During that period, I also fell in love, at
least twice. At the start of those relationships, there were high
expectations on both parts, but neither worked out. Cheryl was
lovely, and somewhat kinky, but over time I found myself less and
less energized. We were comfortable, but she didn’t inspire and
challenge me the way that Chloe does. Fiona was a total pain slut,
and her willingness to do almost anything in the bedroom was
initially appealing, but we didn’t see the world the same way. I
didn’t love her companionship when it came to spending time
together, say during a long car trip. So, while we got off to a
promising start, the connection fizzed out.

When I moved back to San Francisco, Chloe
came into my life serendipitously. I met her at a Halloween party.
She wore a French Maid’s outfit, which I interpreted as a cry for
attention from her secret submissive side. I wasn’t wrong. I still
remember our very first conversation that night. We talked about
the latest Dave Matthews CD and argued about whether it was as good
as his early stuff. At the end of the night, we exchanged email
addresses, and within a week I had the biggest crush of my life. I
couldn’t get enough of Chloe. We fell madly in love, all the while
pushing the boundaries of Chloe’s sexuality. When a couple have
undying trust, anything is possible.

That is, until I screwed it up. Well,
although I may have lost her as my submissive, I did not lose her
as my wife. For that, I was eternally grateful.

Chloe’s View:

I hated him a little less each day.

I never stopped loving him. Our marriage was
never in question. We were stronger than that. But the bdsm thing
left a very sour taste in my mouth. He wrote me a letter of
apology, which was really very sweet, but I didn’t want to give in
and let him off the hook too easily.

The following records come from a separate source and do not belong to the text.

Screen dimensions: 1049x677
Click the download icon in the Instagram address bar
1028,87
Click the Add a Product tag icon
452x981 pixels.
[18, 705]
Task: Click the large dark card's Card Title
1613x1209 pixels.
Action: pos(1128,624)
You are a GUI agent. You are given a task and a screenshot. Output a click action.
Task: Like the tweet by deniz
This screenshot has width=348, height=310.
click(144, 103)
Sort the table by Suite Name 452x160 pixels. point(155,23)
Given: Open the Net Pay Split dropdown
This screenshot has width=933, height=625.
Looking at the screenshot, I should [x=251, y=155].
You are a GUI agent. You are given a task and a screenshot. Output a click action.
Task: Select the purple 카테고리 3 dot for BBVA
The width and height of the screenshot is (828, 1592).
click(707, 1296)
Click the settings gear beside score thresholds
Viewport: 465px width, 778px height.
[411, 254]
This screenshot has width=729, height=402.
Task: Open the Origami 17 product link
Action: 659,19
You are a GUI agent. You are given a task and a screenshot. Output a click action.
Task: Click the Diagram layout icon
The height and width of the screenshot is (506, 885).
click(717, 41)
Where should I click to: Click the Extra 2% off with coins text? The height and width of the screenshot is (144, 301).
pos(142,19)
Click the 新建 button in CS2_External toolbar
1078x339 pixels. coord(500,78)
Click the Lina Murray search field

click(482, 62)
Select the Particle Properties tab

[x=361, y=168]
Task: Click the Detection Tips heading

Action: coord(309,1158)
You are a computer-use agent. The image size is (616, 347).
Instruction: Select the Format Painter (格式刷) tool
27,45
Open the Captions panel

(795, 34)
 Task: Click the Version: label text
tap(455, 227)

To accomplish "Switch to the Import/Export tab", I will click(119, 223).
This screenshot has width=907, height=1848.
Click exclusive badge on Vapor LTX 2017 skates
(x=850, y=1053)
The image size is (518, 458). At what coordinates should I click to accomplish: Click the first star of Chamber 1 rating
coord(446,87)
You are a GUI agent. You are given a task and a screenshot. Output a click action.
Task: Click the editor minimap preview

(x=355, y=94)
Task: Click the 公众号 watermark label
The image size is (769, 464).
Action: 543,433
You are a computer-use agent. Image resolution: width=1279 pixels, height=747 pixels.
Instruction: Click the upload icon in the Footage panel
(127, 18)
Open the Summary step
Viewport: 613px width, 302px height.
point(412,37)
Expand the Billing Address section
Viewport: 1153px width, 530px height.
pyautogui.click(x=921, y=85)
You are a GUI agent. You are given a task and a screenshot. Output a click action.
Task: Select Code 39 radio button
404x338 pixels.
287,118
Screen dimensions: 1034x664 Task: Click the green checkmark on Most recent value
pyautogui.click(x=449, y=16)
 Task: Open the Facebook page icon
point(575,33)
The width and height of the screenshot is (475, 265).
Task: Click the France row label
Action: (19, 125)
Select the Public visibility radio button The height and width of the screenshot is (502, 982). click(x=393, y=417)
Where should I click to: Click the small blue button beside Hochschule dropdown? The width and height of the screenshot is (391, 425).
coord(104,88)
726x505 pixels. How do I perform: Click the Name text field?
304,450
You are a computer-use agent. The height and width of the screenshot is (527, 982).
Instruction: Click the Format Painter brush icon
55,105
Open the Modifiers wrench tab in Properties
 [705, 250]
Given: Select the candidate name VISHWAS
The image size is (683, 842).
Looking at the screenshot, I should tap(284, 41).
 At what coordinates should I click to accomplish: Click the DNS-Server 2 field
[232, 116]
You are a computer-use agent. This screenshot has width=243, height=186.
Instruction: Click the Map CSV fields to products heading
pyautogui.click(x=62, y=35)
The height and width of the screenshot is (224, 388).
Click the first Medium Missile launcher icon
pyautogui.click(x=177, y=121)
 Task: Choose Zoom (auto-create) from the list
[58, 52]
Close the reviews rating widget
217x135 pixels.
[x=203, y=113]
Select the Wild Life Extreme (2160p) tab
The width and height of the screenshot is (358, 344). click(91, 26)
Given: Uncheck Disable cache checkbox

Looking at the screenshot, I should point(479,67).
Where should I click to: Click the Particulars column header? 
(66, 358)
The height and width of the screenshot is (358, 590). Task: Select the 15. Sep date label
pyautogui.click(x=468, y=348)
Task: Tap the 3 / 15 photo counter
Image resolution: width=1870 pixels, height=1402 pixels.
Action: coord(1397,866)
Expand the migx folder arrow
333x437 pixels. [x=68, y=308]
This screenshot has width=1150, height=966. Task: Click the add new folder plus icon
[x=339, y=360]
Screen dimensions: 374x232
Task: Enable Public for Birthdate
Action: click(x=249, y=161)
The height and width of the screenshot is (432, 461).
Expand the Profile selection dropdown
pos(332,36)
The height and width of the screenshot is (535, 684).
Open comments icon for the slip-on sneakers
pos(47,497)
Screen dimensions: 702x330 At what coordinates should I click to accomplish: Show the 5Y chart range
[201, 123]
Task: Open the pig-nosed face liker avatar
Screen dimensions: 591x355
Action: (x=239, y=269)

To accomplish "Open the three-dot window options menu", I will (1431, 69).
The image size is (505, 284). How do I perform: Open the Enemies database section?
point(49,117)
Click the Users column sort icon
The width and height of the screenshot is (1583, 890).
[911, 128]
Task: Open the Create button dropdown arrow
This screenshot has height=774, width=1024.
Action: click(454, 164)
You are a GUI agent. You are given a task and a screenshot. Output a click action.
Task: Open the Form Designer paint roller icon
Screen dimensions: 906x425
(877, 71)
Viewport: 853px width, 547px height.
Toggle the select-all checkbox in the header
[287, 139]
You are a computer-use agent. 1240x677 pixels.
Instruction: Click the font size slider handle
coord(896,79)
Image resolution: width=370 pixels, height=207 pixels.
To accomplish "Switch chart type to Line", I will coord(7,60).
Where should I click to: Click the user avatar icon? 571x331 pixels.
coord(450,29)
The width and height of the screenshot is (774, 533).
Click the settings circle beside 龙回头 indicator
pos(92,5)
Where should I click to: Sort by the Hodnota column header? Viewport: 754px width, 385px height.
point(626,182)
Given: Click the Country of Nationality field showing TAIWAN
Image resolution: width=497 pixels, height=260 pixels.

I was truly hurt. The letter
also included two tickets to Puerto Vallarta, which Jack had booked
just before my session with Benito. We had already scheduled the
vacation time at our respective jobs. I confirmed that, yes; a
vacation away would probably be a good thing.

One week later, we made love for the first
time since the fight. The tension in the air was lessening. The
second week was better, and the third week even better.

That sa
id, I was not sure that I could ever forgive him. He had
hurt me deeply. I needed him to truly understand my pain and not
only apologize in writing, but feel it emotionally. I am not an
object to be lost or won in a stupid card game. If Jack couldn’t
fully grasp the errors of his ways then I would grow to resent him
and his actions. It scared me. I know that if I didn’t heal, it
would destroy our marriage, not just our power exchange.